Abdullah menangis histeris memanggil-manggil pamannya.
Ketika
melihat Abdullah, Imam Husein as. memanggil saudarinya Zainab dan
menyuruhnya untuk menahan Abdullah agar tidak melanjutkan langkahnya.
Zainab berusaha menahan Abdullah, akan tetapi Abdullah berontak dan
berteriak : demi Allah aku tidak akan meninggalkan pamanku sendirian.
Iapun berhasil lepas dari pelukan Zainab dan berlari menuju tubuh
Al-Huseian as. dan memeluknya. Sementara salah seorang pasukan Yazid
mengayunkan pedang hendak menebas tubuh Al-Husein as. Abdullah berdiri
dan berkata : apakah kamu akan membunuh pamanku? Ia halangi Al-Husein
dan ia jadikan tangan kecilnya sebagai tameng pamannya. Tidak disangka,
jauh dari naluri kemanusiaan, laki-laki tersebut menebaskan pedangnya
dan mengenai tangan mungil itu. Abdullah menjerit kesakitan, tangannya
hampir putus dan menggantung ketanah. Ia menangis dan memanggil-manggil
ibunya. Imam Husein as. dengan sisa tenaganya memeluk tubuh keponakannya
dan menengadah ke langit mengadukan perbuatan ummat kakeknya terhadap
keluarga sucinya. Pasukan Yazid menebas kepala Abdullah dan iapun syahid
menjemput ayah tercintanya ( Al-Hasan as. ). Ia berhasil menjalankan
sumpahnya terhadap bibinya bahwa ia tidak akan meninggalkan pamannya
sendirian.
Muhammad
tiga tahun lebih kecil dari Abdullah, ia adalah cucu dari Aqil.
Muhammad tidak ikut berperang akan tetapi ia salah satu dari para
syuhada di karbala. Ketika Imam Husein as. telah syahid, pasukan Yazib
menyerbu ke kemah yang di dalamnya hanya terdapat para wanita dan
anak-anak. Mereka menyerbu kemah untuk menawan para wanita dan merampas
apa saja yang mereka bawa. Muhammad karena ketakutan ia keluar dari
kemah dan tak tahu harus lari kemana. Ia pun lepas dari awasan para
wanita, semua kalang kabut, berlarian, panik, api, asap, debu… Tapi
sungguh tidak disangka, tidak ada kasih sayang, tidak berprikemanusiaan…
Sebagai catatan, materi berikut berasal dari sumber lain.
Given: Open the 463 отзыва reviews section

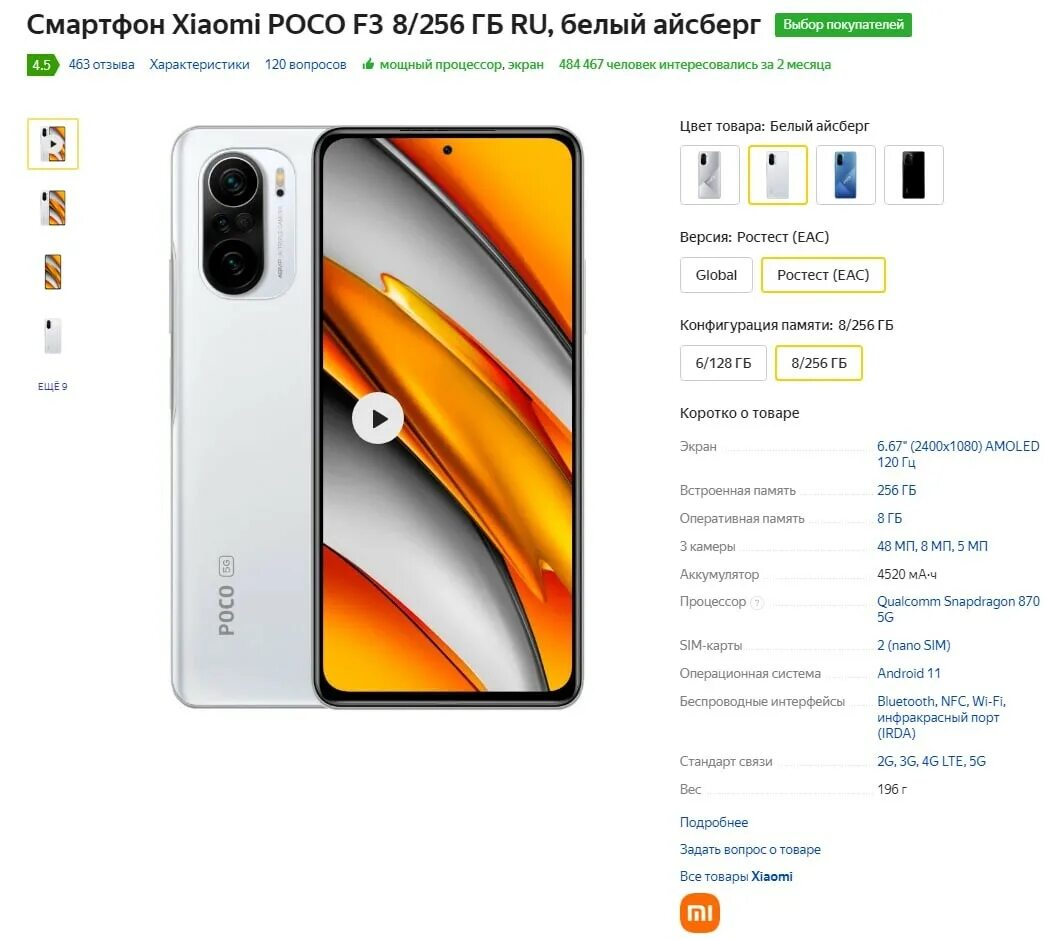Looking at the screenshot, I should point(101,65).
Muhammad memegang salah satu tiang kemah, sepuluh penunggang kuda
menuju kearahnya salah satunya Hani Al-Hadhrami mendekat, makin mendekat
dan … mereka membelah badan kecil itu menjadi dua. Anak yang tak berdaya itu mengapa harus menjadi sasaran kebiadaban pasukan Yazid ????
Bahkan,
lebih kecil dari itu pun mereka bunuh. Ali bin Husein as. bayi yang
masih menyusui itu pun ternyata menjadi sasaran panah pasukan Yazid.
Bayi yang tak berdaya, tak mampu membela diri, ia tidak bisa berperang
akan tetapi ia berhasil mengurangi satu anak panah musuh. Bayi yang
memiliki ibu bernama Rubab dan kakak yang bernama Sukaenah, Imam Husein
as. sangat menyayangi keduanya. Disela-sela perang Imam Husein
menyempatkan diri untuk menengok putranya itu. Ia kembali ke kemah dan
meninta Zainab untuk membawakan putranya itu. Al-Husein as. menggendong
sang putra dan menciuminya, namun… seketika anak panah melesat dan
mengarah ke leher halus bayi itu. Bayi pun mengerang dan darah menyembur
dari lehernya. Al-Husein as., Zainab serta semua yang ada dikemah
histeris melihat kejadian itu. Al-Husein as. mengambil darah itu dan
mengrahakannya kelangit seraya berkata :
“Ya
Allah ! aku persembahkan darah ini kepadaMu. Darah ini tidak lebih
sedikit dari darah sembelihan hewan. Jika saat ini engkau tidak
menghendaki kami untuk menang, maka berikan kemenangan untuk ummat yang akan datang. Ambillah pembalasan atas darah-darah kami yang di hamburkan oleh kaum yang dhalim”.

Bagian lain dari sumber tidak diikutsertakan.